Classic Study - Watson and Rayner - Little Albert

Cards (8)

  • Watson and Rayner - Little Albert - Aim
    To explore how classical conditioning could be used to create a phobia in humans using CC principles.
  • Watson and Rayner - Little Albert - Procedure - Baseline Testing
    • researchers tested hitting a suspended steel bar with a hammer above Little Albert. - He was startled, held his breath and began to cry 
    • He showed no fear of a rat, rabbit, dog, monkey, mask with hair or cotton wool 
  • Watson and Rayner - Little Albert - Session 1 procedure and findings
    Procedure - At 11 months old. When they presented Albert with a rat, experimenters hit the steel bar with the hammer just as he reached for it x2
    Findings - Initially, Albert jumped and fell forward. Second time, Albert began to whimper
  • Watson and Rayner - Little Albert - Session 2 procedure and findings
    Procedure - (conditioning)One week later - Presented with No Noise + Rat, Noise + rat x3, No noise, Noise + rat x2 and then No Noise
    Findings (conditioning)- By the end of session 2 he began immediately crying even when he saw the rat with no noise and crawled quickly away
  • Watson and Rayner - Little Albert - Session 3 procedure and findings
    Procedure (generalisation) - 5 days later - generalisation. Neutral stimulus – Little Albert liked playing with blocks so they were used to calm him down.
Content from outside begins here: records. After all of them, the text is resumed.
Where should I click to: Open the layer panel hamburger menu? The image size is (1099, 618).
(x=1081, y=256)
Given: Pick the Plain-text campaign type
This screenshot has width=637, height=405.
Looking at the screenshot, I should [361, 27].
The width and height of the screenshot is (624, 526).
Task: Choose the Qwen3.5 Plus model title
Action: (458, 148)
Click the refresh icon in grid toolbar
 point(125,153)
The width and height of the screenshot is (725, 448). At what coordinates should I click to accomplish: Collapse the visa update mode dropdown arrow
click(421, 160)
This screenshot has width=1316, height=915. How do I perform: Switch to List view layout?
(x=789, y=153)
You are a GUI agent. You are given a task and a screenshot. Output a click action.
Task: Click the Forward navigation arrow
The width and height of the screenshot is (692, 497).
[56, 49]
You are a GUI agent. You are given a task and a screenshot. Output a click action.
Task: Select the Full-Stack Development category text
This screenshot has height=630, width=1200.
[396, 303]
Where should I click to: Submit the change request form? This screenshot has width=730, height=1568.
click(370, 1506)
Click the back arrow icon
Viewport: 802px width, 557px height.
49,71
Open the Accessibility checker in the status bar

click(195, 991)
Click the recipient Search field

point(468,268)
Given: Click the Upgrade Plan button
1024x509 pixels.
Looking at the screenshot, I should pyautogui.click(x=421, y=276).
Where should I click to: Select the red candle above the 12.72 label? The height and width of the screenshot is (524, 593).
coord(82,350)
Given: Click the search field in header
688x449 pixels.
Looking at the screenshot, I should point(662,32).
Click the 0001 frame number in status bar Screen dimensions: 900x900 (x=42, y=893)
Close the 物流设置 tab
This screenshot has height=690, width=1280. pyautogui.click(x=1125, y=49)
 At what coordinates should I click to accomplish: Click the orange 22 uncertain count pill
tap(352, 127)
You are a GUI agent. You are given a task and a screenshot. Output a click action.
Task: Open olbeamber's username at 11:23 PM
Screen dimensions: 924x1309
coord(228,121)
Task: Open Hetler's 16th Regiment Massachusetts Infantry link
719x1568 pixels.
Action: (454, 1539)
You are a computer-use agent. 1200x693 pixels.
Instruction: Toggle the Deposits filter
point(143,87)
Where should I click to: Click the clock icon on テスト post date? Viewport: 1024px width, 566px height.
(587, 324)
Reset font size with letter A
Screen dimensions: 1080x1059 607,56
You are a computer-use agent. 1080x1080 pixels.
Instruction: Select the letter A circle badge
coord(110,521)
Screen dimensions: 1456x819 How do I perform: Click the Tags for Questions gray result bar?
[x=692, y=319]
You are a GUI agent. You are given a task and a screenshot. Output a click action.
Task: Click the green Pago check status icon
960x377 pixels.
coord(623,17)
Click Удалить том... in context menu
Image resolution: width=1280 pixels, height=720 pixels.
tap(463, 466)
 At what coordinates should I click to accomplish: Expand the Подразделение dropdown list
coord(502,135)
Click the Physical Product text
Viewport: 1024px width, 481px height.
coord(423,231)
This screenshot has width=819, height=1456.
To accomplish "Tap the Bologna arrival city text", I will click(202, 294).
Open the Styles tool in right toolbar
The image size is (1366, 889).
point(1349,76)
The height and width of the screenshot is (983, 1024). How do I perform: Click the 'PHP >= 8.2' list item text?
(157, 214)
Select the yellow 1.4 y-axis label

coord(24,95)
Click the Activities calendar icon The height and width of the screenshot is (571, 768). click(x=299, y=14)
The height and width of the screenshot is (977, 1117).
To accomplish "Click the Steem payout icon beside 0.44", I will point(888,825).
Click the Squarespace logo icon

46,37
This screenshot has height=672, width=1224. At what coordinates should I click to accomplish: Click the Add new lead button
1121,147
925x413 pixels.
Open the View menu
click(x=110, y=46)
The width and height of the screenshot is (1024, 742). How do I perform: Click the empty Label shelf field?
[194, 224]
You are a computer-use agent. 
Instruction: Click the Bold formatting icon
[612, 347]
As he was playing with them he was presented with: a rabbit, a dog, a seal-fur coat, Cotton wool, Watson’s hair and a Santa Claus mask
    Findings (generalisation) - Blocks = Happy Albert. Dog, rabbit, santa mask, Watson’s hair and fur coat = crying, moving away from stimulus and crawling away. Cotton Wool = less negatively
  • Watson and Rayner - Little Albert - Session 4 procedure and findings
    Procedure (Time) 5 days later - 5 days later Albert was presented with the rat with no noise. The response was present but weaker so they performed conditioning again. Also conditioned response to the dog and rabbit by making loud noise with their presentation. Then Albert was taken to well-lit lecture theatre to see if the response was same as in the small lab room
    Findings (Time 5 days later) - Dog, rabbit, rat= large fear response, Blocks= no fear and Theatre= slight fear
  • Watson and Rayner - Little Albert - Session 5 procedure and findings
    Procedure - 1 month later - Albert was tested again with various stimuli including the rat, rabbit, dog, fur coat and Santa Claus mask
    Findings - Albert still showed varying degrees of fear reactions to all of the stimuli, still crying and crawling away some of the time
  • Watson and Rayner - Little Albert - Conclusion
    Watson & Rayner concluded that they had successfully conditioned Albert to fear the white rat and that his fear response generalised to other white, furry things (with a stronger response the more closely they resembled the rat) and transferred to other situations.